— Подставляй спину! — велел он Халеку, скидывая ботинки. Халек нагнулся. Ханиф с помощью своего кривого ножа по выбоинам в стене вскарабкался наверх и, с трудом переводя дыхание, настороженно оглядел залитый луннЫм светбм двор. Там было тихо. Только в доме слабо светилось одно из окошек.
На мгновение он замер на месте. Затем оттянул затвор автомата и с колотящимся сердцем пополз по гребню стены к окну. Ему послышался звук радио. Стараясь узнать, что делается в комнате, Ханиф осторожно заглянул в окно…
Голь Мохаммад, лежа грудью на подушке, что-то писал. Жена латала ватное одеяло. Рядом с ней спал их двухлетний ребенок, у которого, видимо, болели уши, — от звука маленького радиоприемника, только недавно ставшего частью домашней обстановки, он то и дело испуганно вздрагивал и просыпался, а после того, как мать принималась тихонько гладить ему ушки, снова закрывал глаза и засыпал. Женщина была беременна и поэтому быстро утомлялась. Отложив в сторону наперсток с иголкой, она прислонилась к стене и, вытянув ноги, раздраженно сказала:
— Найди Кабул или совсем выключи! Ребенка измучил, орет и орет. Никаких сил нет!
Передача шла на каком-то иностранном языке. Голь Мохаммад повертел ручку настройки, но музыки не нашел, выключил радиоприемник.
— Передачи закончились, — сказал он и снова начал писать.
Жена успела между тем задремать, но ее разбудил плач ребенка. Она открыла глаза и, поглаживая малышу уши, сказала:
— Съездил бы ты, Голь, утром в город, лекарства привез! Второй день ребенок ушами мается. Прямо наказание божье!
Голь Мохаммад покосился на жену:
— Это когда же? С утра опять землю распределять. Приедет комиссия… Кутерьма, суматоха, — только успевай поворачиваться. Когда же я поеду?
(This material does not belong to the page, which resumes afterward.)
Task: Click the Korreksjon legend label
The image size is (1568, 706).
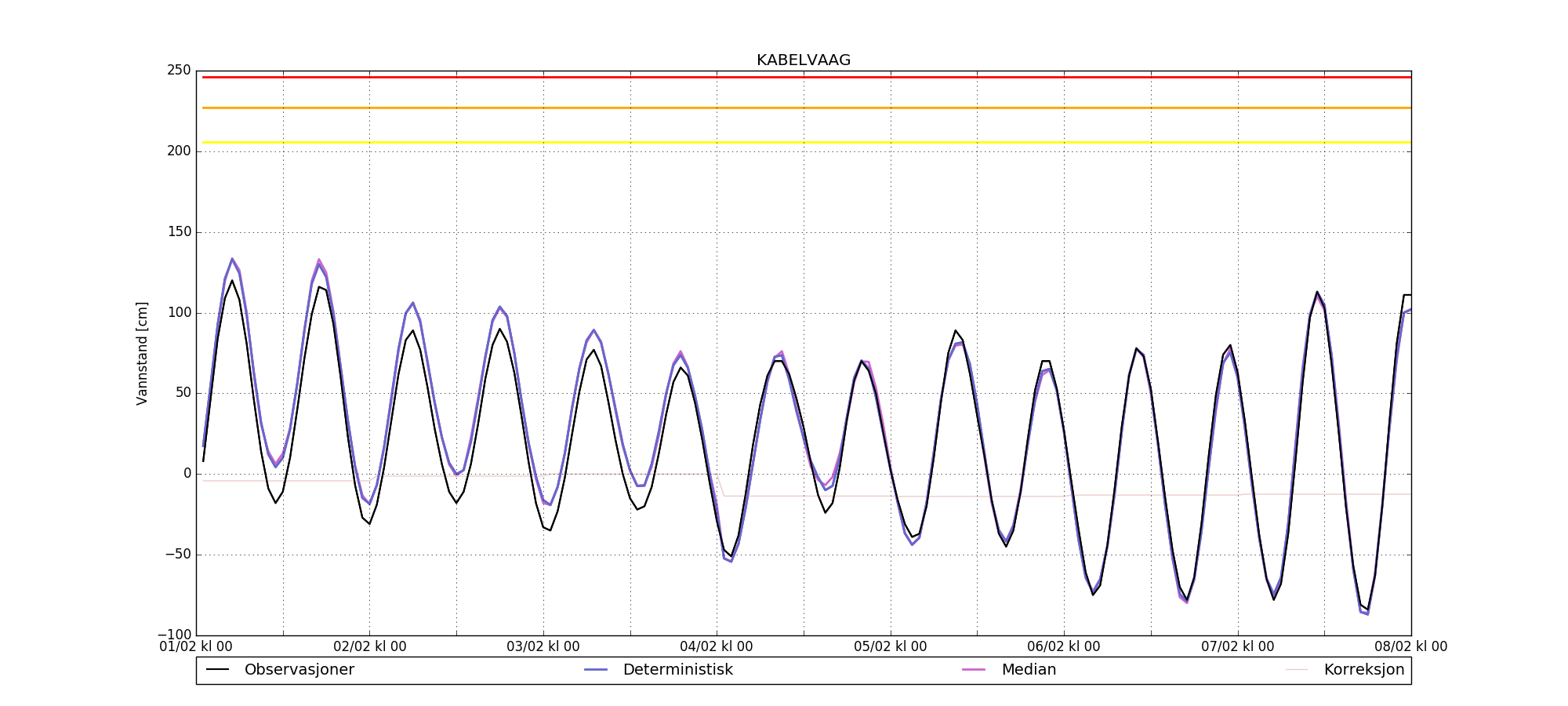Action: (x=1364, y=670)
— Ты и так каждый день там, — не унималась жена. — Ничего не случится, если денек пропустишь!
Голь Мохаммад расплылся в горделивой улыбке:
— Эх ты, темнота! Представителю парторганизации положено вместе с ними там быть, — земля ведь! Я же должен знать: кто получает, где, сколько. С самого вечера вот отчет составляю за два дня — все никак не составлю… Да и других дел полно. Крестьянин, как землю получит, так непременно напьется. А как напился, ему тогда все нипочем, никого не признает. Каждый со своими обидами, а обид у них хоть отбавляй… Люди есть люди, что тут поделаешь. Которые несознательные, разный вздор болтают, злобствуют… А мне надо им втолковать, чтобы никого не обижали.
— А те, у кого вы землю отбираете, разве не обижаются? — засмеялась жена.
Голь Мохаммад разозлился:
— Глупости ты говоришь, женщина! Землю мы берем у них по закону, по божьему слову берем! Или они из мамкиного живота с земельными ордерами на свет вылезли?! Да кто, как не я, в самое пекло эту землю потом своим поливал?! Или забыла? Это — моя земля! Твоя! Того, кто не покладая рук трудится на ней всю жизнь! Забыла, скольких мучений она мне стоила? Прежние власти по слепоте своей знать ничего не знали, дармоедам землю давали. А теперь дают тем, у кого есть на нее право! Сама справедливость божья в этом законе… А ты разве много отдыхала?! Вспомни, сколько раз ты со своим пузом на моих глазах в обморок падала?! Или мы не люди?! Жен и детей своих не любим?!. Они, значит, на нас обижаются? Ну и пусть себе обижаются! Чтобы они все лопнули со своими обидами!.. А я свою партию люблю и дело ее не брошу! До сих пор по-нашему выходило. С божьей помощью и дальше так будет…
Женщина слегка смутилась:
— Да я вовсе не о том, Голь! Ты правильно говоришь. За три-то года, что ты на военной службе был, чего я только не натерпелась, бог ты мой! Сплошное горе да слезы. Ну да бог милостив… он теперь успокоение и избавление от страданий шлет любимцам своим, да ростовщики, видишь, мстить задумали… Людей убивают…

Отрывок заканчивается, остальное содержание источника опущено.